• _YOUR TASK_: Resume the entry on Drimys granadensis after its last sentence, carrying on its description of the tree.

• _SELECTED EXCERPT_:
Scientific classification
- Kingdom: Plantae
- Clade: Embryophytes
- Clade: Tracheophytes
- Clade: Spermatophytes
- Clade: Angiosperms
- Clade: Magnoliids
- Order: Canellales
- Family: Winteraceae
- Genus: Drimys
- Species: D. granadensis
- Binomial name: Drimys granadensis L.f.
- Synonyms: Drimys winteri f. granadensis (L.f.) Eichler; Wintera granadensis (L.f.) Murray;

= Drimys granadensis =

- Genus: Drimys
- Species: granadensis
- Authority: L.f.
- Conservation status: LC
- Synonyms: Drimys winteri f. granadensis (L.f.) Eichler, Wintera granadensis (L.f.) Murray

Species of flowering plant

Drimys granadensis is a broadleaf evergreen tree of family Winteraceae. it is native to tropical montane forests from Peru to southern Mexico.

(Stored data)
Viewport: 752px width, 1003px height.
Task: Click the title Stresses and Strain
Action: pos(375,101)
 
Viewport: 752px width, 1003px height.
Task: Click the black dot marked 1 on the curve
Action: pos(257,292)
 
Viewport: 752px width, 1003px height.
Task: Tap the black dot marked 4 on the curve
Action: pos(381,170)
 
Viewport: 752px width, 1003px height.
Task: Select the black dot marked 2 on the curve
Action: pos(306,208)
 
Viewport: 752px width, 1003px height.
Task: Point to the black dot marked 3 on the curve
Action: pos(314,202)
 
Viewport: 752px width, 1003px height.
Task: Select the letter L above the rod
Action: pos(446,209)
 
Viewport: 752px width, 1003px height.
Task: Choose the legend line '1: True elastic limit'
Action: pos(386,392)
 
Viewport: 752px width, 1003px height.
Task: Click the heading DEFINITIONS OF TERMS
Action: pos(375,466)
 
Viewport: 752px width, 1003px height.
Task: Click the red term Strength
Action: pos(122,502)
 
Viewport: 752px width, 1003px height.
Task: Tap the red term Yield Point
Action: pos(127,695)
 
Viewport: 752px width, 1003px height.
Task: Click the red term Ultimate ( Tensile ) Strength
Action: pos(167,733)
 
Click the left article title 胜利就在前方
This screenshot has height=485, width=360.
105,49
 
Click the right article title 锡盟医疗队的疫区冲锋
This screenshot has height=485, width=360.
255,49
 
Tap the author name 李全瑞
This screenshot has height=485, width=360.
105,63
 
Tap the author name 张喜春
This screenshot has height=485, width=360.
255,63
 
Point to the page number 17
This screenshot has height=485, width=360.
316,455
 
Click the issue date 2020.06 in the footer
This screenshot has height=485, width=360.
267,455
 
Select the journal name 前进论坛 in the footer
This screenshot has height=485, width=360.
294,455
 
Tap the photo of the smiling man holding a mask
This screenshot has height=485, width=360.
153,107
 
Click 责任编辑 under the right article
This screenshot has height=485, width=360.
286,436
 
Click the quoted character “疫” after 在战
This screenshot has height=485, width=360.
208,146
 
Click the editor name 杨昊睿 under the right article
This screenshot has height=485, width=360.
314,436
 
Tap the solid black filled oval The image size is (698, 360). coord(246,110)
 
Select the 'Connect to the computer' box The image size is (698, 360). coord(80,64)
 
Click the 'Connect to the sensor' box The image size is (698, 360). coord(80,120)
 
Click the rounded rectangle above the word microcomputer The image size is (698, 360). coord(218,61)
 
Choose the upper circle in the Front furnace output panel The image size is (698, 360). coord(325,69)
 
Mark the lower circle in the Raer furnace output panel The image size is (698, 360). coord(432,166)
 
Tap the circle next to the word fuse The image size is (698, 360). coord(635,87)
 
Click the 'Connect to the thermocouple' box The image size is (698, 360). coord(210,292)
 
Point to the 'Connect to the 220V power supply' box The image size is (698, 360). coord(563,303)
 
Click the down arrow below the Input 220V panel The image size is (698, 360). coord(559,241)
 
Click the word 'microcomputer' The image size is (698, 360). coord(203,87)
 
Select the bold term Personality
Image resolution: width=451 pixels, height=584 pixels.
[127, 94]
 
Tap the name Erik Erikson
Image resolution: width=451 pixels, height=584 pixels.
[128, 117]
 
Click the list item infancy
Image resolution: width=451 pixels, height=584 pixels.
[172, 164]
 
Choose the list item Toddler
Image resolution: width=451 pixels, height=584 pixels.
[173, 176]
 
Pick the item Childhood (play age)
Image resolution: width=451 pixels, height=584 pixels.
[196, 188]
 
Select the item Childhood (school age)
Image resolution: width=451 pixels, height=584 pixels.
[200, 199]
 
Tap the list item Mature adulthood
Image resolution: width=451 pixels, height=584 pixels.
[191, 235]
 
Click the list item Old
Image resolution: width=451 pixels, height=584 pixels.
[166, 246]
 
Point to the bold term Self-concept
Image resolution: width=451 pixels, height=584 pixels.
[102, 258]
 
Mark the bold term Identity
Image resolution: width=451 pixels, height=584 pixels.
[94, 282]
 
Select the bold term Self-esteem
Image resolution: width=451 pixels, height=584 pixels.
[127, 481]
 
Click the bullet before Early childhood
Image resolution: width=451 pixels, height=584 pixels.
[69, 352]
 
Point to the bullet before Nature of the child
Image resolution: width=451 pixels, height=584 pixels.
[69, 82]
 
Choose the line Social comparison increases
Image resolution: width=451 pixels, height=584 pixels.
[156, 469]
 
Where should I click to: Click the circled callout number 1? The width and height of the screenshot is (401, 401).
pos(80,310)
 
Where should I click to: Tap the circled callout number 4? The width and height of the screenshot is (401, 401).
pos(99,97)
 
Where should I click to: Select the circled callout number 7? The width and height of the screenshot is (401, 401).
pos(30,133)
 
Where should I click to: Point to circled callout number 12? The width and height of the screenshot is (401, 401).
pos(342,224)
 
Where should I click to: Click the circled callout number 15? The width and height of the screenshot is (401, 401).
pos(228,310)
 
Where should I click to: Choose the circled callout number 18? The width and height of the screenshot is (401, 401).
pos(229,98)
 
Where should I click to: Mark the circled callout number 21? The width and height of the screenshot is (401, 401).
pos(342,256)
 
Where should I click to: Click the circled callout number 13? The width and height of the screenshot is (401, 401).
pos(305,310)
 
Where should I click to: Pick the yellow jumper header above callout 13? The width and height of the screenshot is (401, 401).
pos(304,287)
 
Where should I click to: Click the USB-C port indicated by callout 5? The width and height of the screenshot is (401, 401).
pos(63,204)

• _EXPECTED ANSWER_:
Common names in Mexico include al-ca-puc, cashiquec, chachaca, chilillo, palo picante, palo de chile, yaga-bziga, and vaya-yiña.

==Description==
Drimys granadensis is an evergreen shrub or small tree, up to 12 meters tall, with large white flowers.

==Range and habitat==
Drimys granadensis ranges from Peru through Ecuador, Colombia, Venezuela, and Central America to eastern and southern Mexico. It is typical of mature montane cloud forests of the Northern Andes, Central American Cordillera, and the mountains of southern Mexico.

In southern Mexico it is found in cloud forests, and in riparian zones and well-watered ravines in humid oak forests and pine–oak forests, from 1,100 to 3,300 meters elevation.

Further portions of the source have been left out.